Moskau verschiebt Rubel-Forderung
Ein Lieferstopp rückt näher, weil Putin sein Gas von westlichen Staaten künftig in Rubel bezahlt wissen will. Die lehnen das ab, sehen darin einen Vertragsbruch. Vor allem würde die EU ihre eigenen Sanktionen gegen den russischen Finanzsektor schwächen. Zwar erklärte Moskau am Mittwoch, die Rubel-Forderung trete nicht, wie zunächst angekündigt, bereits am Donnerstag in Kraft. Grundsätzlich will der Kreml aber in Zukunft keine Dollar oder Euro mehr akzeptieren.
Minister Habeck betonte, aktuell sei die Gasversorgung gesichert. Doch das könnte sich schnell ändern, weshalb er die erste von drei Stufen des Notfallplans ausrief. Ein Krisenstab soll nun täglich die Versorgungslage prüfen. In der dritten, der „Notfallstufe“, käme ein von der Bundesnetzagentur aufzustellender Abschaltplan zum Zuge, der industrielle und gewerbliche Gaskunden als erstes abklemmen würde, Privatverbraucher zuletzt.
Evonik-Chef Kullmann warnt vor Kettenreaktion in der Industrie
„Ohne Gasversorgung stehen unsere Werke innerhalb kurzer Zeit still. Das hieße: Kurzarbeit für Hunderttausende, wenn nicht gar Millionen Mitarbeiterinnen und Mitarbeiter“, verdeutlicht Chemie-Präsident Kullmann die Folgen. Er warnt vor einer Kettenreaktion mit massiven Folgen für viele Branchen, denn: „90 Prozent aller Produkte, die in Deutschland hergestellt werden, funktionieren nur, weil Chemie drin ist.“
NRW-Arbeitgeberpräsident Arndt Kirchhoff befürchtet ebenfalls „im Detail noch gar nicht abschätzbare Auswirkungen auf die gesamte Wertschöpfungskette der deutschen Wirtschaft“ – von der Stahl- und Chemie- bis zur Elektro- und Pharmaindustrie. Ohne ausreichende Energieversorgung drohten „Einschnitte für Wirtschaft und Arbeitsplätze, denen wir seit vielen Jahrzehnten nicht mehr ins Auge blicken mussten“, so Kirchhoff.
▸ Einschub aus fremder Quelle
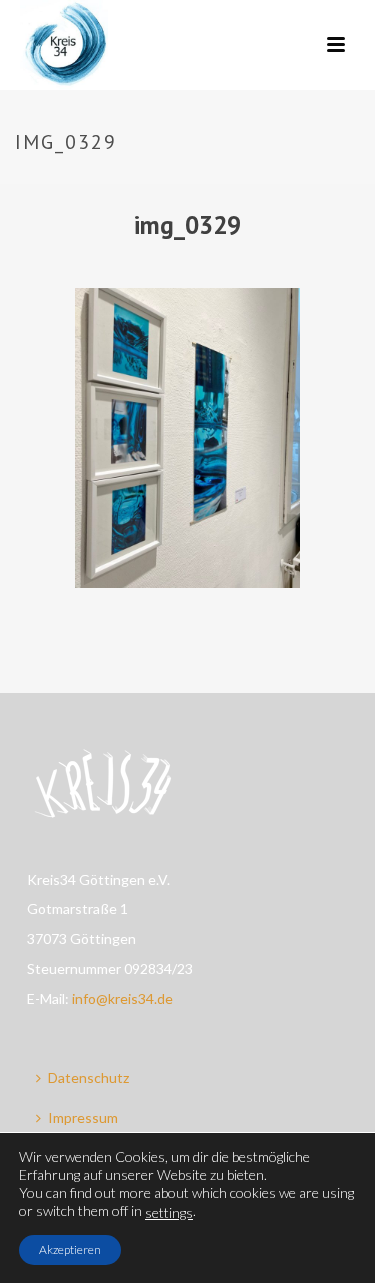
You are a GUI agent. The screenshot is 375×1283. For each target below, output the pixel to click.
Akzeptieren (70, 1249)
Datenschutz (88, 1077)
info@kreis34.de (122, 998)
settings (169, 1212)
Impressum (83, 1117)
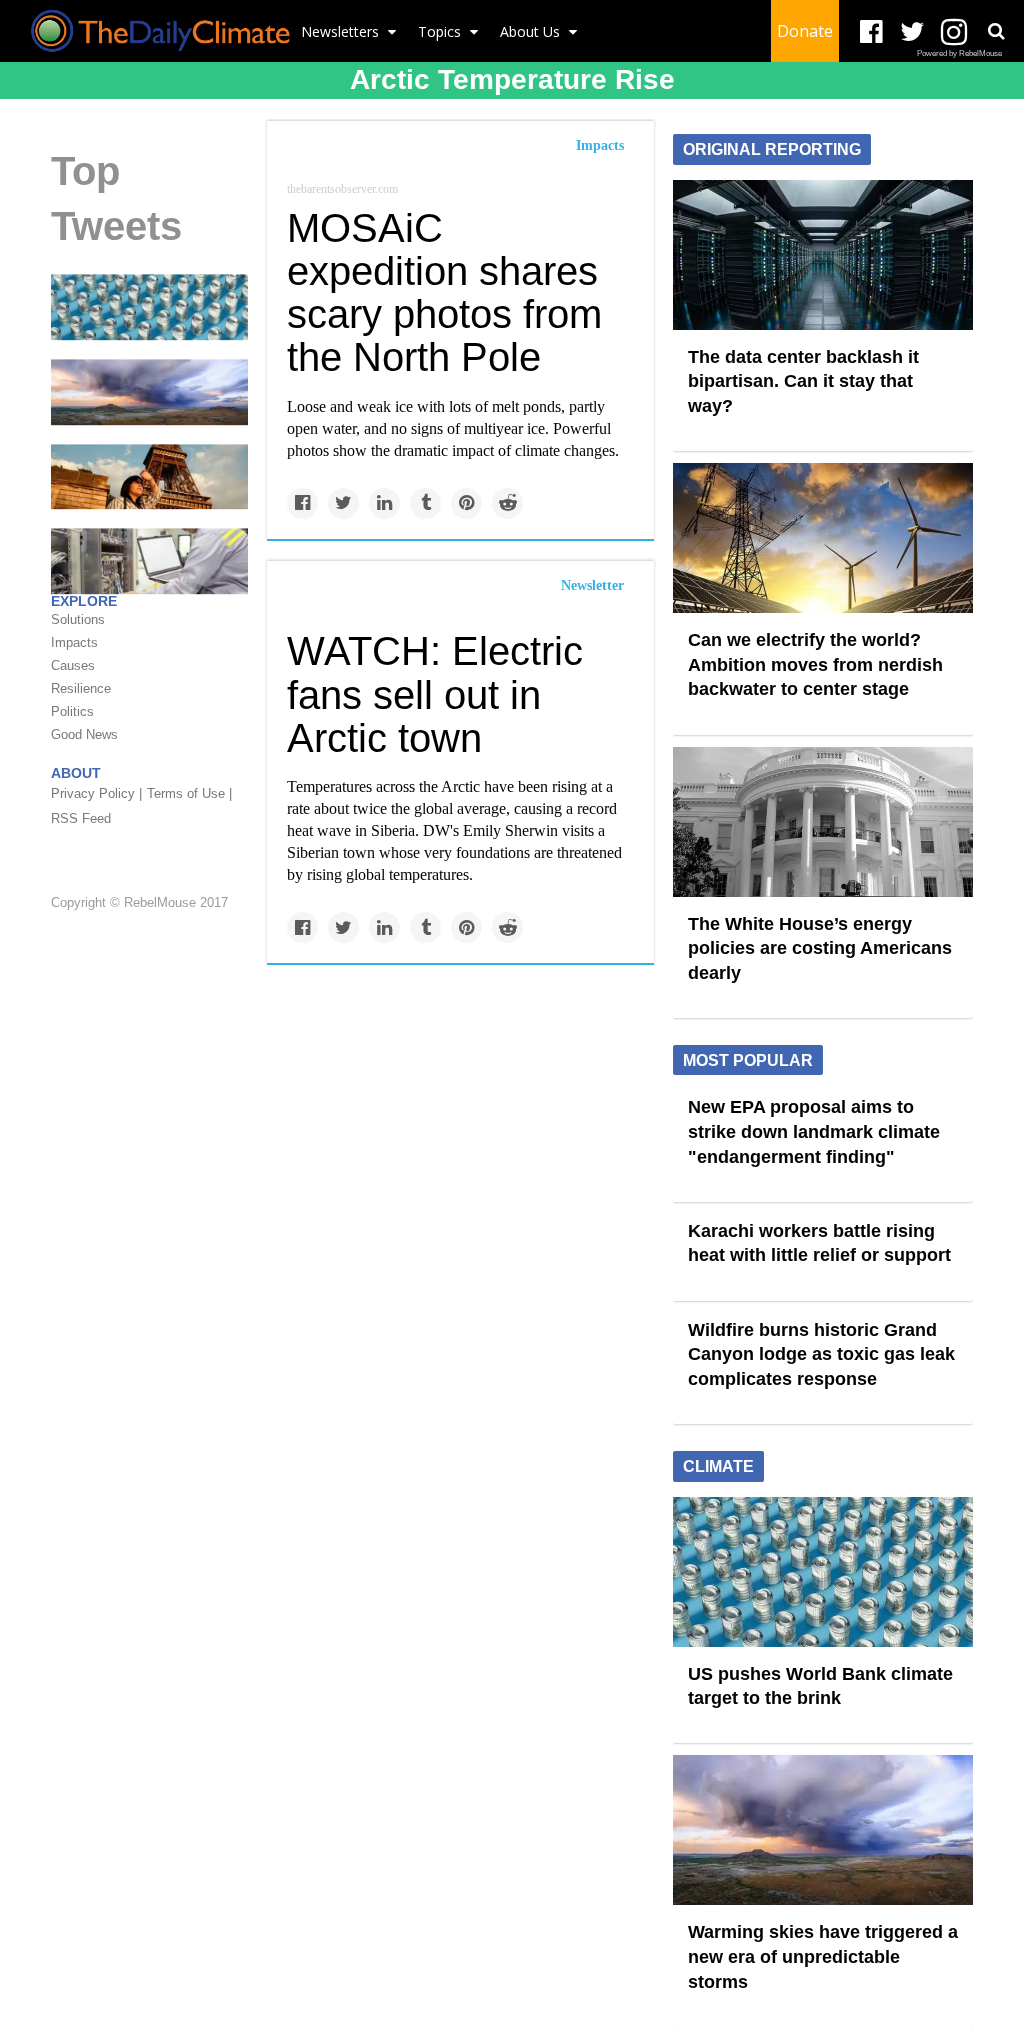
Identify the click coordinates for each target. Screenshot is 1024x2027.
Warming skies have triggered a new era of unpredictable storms (823, 1956)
Er warnt vor gesellschaftlichen Problemen, wenn „infolge eines Stillstands der deutschen Industrie schlimmstenfalls Millionen Arbeitnehmer in Kurzarbeit gehen müssen oder gar binnen kurzer Zeit arbeitslos werden“.
Eon und Uniper begrüßen Vorgehen Habecks
Der Düsseldorfer Energieversorger Uniper begrüßte die Ausrufung der Frühwarnstufe im Notfallplan Gas. Deutschlands größter Kunde des russischen Staatskonzerns Gazprom betonte, das Land müsse „auf eine Eskalation vorbereitet sein, die niemand derzeit ausschließen kann“. Der Essener Energiekonzern Eon erklärte auf Anfrage, die Bundesregierung zu unterstützen und bekräftigte Habecks Aufruf zum Energiesparen. Das sei „zu allen Zeiten sinnvoll, das gilt vor dem Hintergrund der aktuellen Herausforderungen mehr denn je“, sagte ein Eon-Sprecher der WAZ.